"L'Europa va su Marte ma si ferma a Idomeni, dove una mamma è costretta a lavare suo figlio appena nato con una bottiglia d'acqua perché quel bambino è stato partorito in uno dei nostri campi profughi". Con queste parole, il presidente del Consiglio, Matteo Renzi ha riferito alla Camera alcune comunicazioni in vista del Consiglio europeo che prenderà il via domani, a Bruxelles: "Il fatto che il Consiglio europeo si riunisca per la terza volta in un mese non va bene, abituato com'è a prendere decisioni che devono essere eseguite, questo non sta accadendo sulla migrazione e in altri settori, invece. Dobbiamo prendere atto che l'ordine del giorno è sempre lo stesso, le istituzioni europee hanno bisogno di nuove idee e di un deciso cambio di direzione", ha dichiarato Matteo Renzi commentando quello che appare essere un ulteriore rinvio della questione migranti da parte delle istituzioni europee. "La questione migratoria è quella principale nell'agenda di molti Paesi e va inserita in un quadro più normale, più logico, ma questo non è possibile in mancanza di attuazione delle decisioni europee su hot spot, relocation, rimpatri", ha aggiunto. "Sulla gestione dei flussi migratori l'Italia è sempre stata coerente e ora il problema è europeo. La nostra posizione di allora è diventata patrimonio condiviso da parte di tutti, ma la risposta ancora stenta ad assumere contorni di risposta credibile", ha aggiunto il presidente del Consiglio nel pomeriggio, in Senato.

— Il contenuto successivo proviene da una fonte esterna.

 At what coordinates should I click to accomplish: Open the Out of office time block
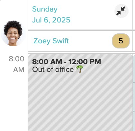(x=80, y=92)
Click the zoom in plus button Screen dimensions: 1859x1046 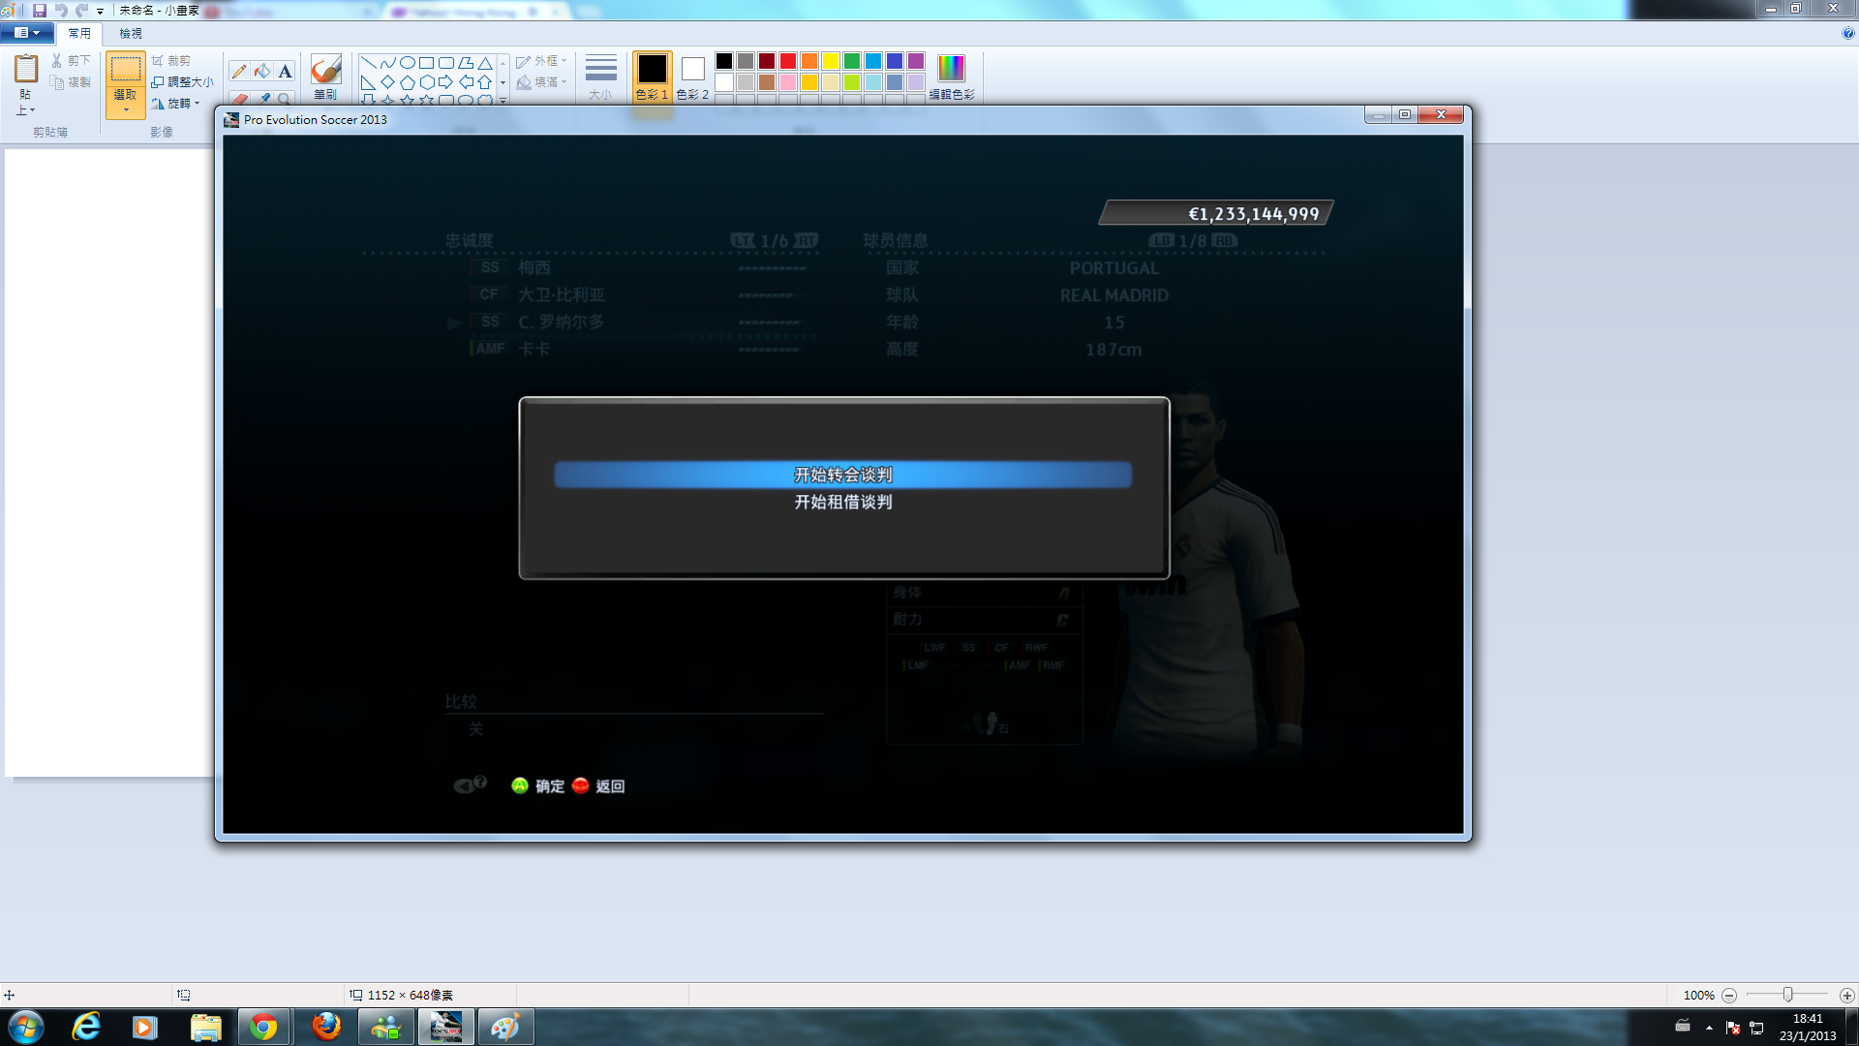point(1846,996)
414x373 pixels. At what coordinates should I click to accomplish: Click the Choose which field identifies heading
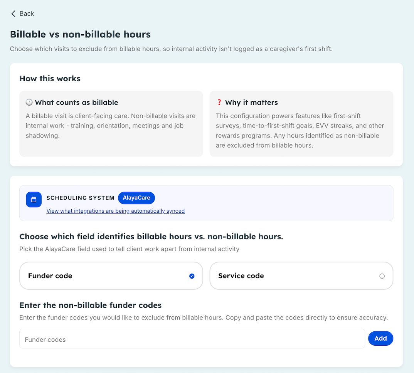(151, 237)
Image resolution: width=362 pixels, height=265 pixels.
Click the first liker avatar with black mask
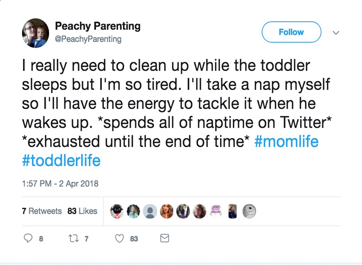point(117,211)
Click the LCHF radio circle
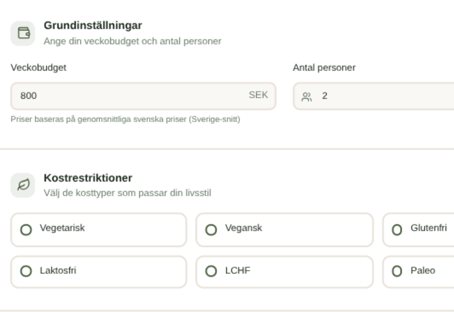Screen dimensions: 454x312 click(x=211, y=271)
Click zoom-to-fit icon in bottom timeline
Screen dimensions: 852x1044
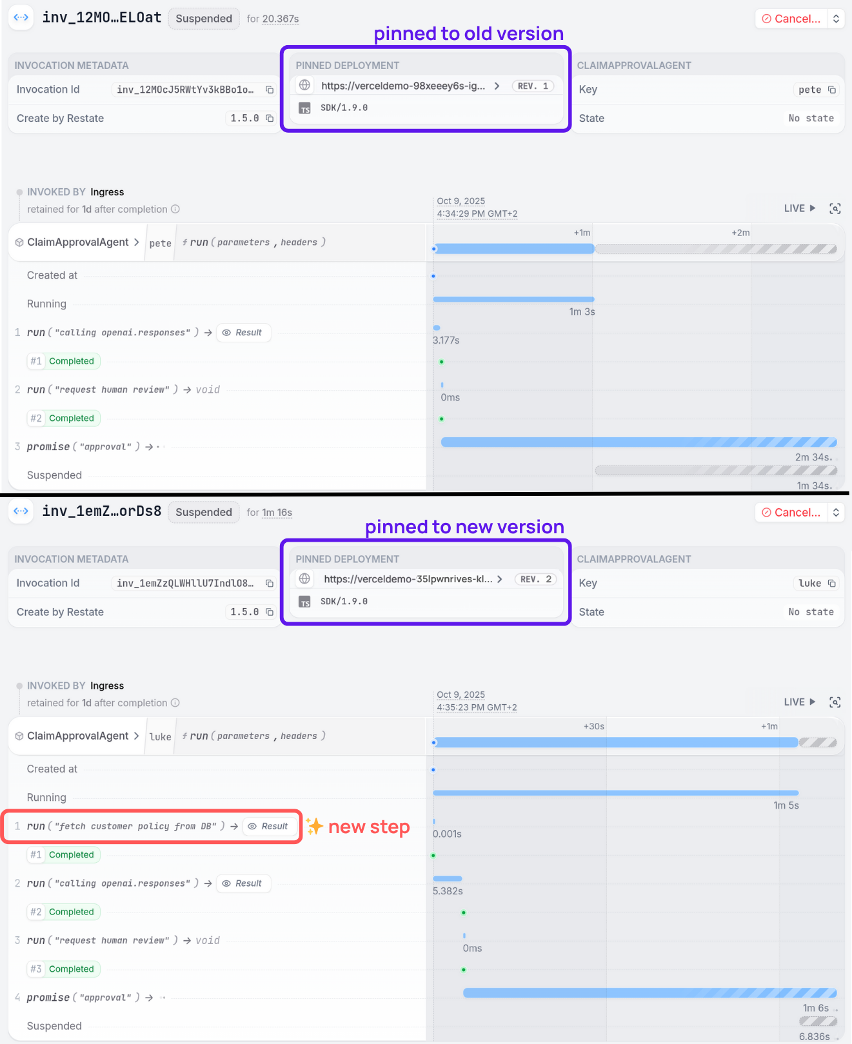[x=835, y=702]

Durante l'audizione alla Camera, il presidente del Consiglio ha proseguito affrontando la questione Turchia: "Un tema particolarmente importante è l'accordo con la Turchia. L'Italia si è presentata con una voce uguale nel rapporto con la Turchia nel primo decennio di questo secolo, su questo abbiamo tenuto sempre la stessa posizione, non si puo' dire lo stesso per altri paesi, che hanno frettolosamente interrotto un cammino di negoziato che stava proseguendo e che però oggi è a un punto diverso dal quale noi lo avevamo lasciato. E' giusto cercare fare l'accordo con la Turchia ma non a tutti i costi. Ci sono dei principi nel negoziato che per noi sono fondamentali come i diritti umani e la libertà di stampa", ha sostenuto Renzi in aula.

Non solo migranti, Matteo Renzi ha parlato anche di terrorismo, complice probabilmente il clima di preoccupazione scaturito dalle ultime operazioni che hanno avuto luogo proprio a Bruxelles durante la nottata: "C'è una recrudescenza del terrorismo che in realtà non è mai venuta meno. Nel filo rosso di sangue del 2015 fino a primi mesi di quest'anno troviamo un continuo esplodere di violenza di matrice estremistica che ha toccato tutto il mondo, nessuno escluso. La ferocia del terrorismo colpisce sinagoghe, suore cattoliche e studenti e continua a farsi sentire con la sua terribile scia di morti che colpisce al cuore la nostra idea di Europa. Per questo non cediamo rispetto all'approccio che l'Italia ha dato, per ogni euro investito in sicurezza, un euro deve essere investito in cultura. E questo deve diventare patrimonio condiviso di tutti, perché non si risolve la questione del terrorismo se non mettiamo in campo una risposta cultuale ed educativa". "La risposta al terrorismo non può essere solo in tweet demagogico o sul profilo facebook in cui si dice ‘basta, chiudere le frontiere!'. Bisogna investire in cultura. Occorre avere un investimento in periferie, in educazione, nelle scuole".

Non ultimo, in conclusione il presidente del Consiglio ha lanciato una stoccata all'Europa, sostenendo che "il fiscal compact ha comportato un danno alla direzione politica ed economica sia dell'Europa che dell'Italia". Una stoccata riconfermata anche nel pomeriggio, durante l'audizione a Palazzo Madama: "Senza la flessibilità la riduzione delle tasse sarebbe impossibile, perché dopo 25 miliardi di tagli alla spesa pubblica, senza flessibilità le tasse non le riduce neanche mago Merlino".